The two-tier blood test for Lyme disease results in a high number of false negatives. Please stop spreading misinformation about Lyme disease testing and dismissing those who have been diagnosed clinically, as is appropriate for Lyme disease. The Institute of Medicine removes the IDSA guidelines from the NGC for good reason – they are flawed and result in missed diagnosis. If you don’t want patient going to quack doctors for potentially harmful treatments, you have to be willing to pull your collective heads out of your rear ends and start treating patients instead of labeling them as crazy and drugging then with psych drugs. There are too many sick patients with late stage untreated widely disseminated Lyme disease who are falling through the cracks. The majority are women who’ve been psychopathologized by a sociopathic medical system aiming to squeeze the most profit possible for those at the top, be damned the harm done.

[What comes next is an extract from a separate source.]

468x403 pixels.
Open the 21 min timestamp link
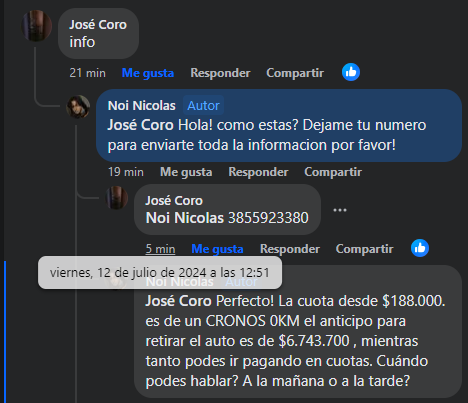(x=87, y=73)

The medical community is on the offensive. They don’t have all the answers but they want to force patients to go through approved channels and restrict access to only approved treatments.
As a chronic Lyme patient misdiagnosed for 17 years until a doctor thought to test me for Lyme (CDC+ Result) when none of their treatments for “fibromyalgia” and “depression” worked, I’m now left with a completely broken body and unwilling to give approved western medicine another shot at breaking me further.
Check out the RICO lawsuit in Texas which a federal judge has just decided sufficient evidence exists of a coordinated effort between IDSA, insurers and certain doctors to restrict treatment from patients who’ve failed to improve on IDSA’s outdated treatment protocols, and has allowed the lawsuit to move forward in federal court.
The cancer industry has been killing patients in the name of “treatment” for decades.
Do you think medical consumers don’t see through these efforts to paint sick patients as crazy and prevent them from accessing alternative treatments through GoFundMe? Protecting your guild while patients suffer and die is the most despicable form of trickery.
Hyperbaric oxygen does work for post tbi symptoms. There are several NCBI articles that have shown this. Stop spreading false information.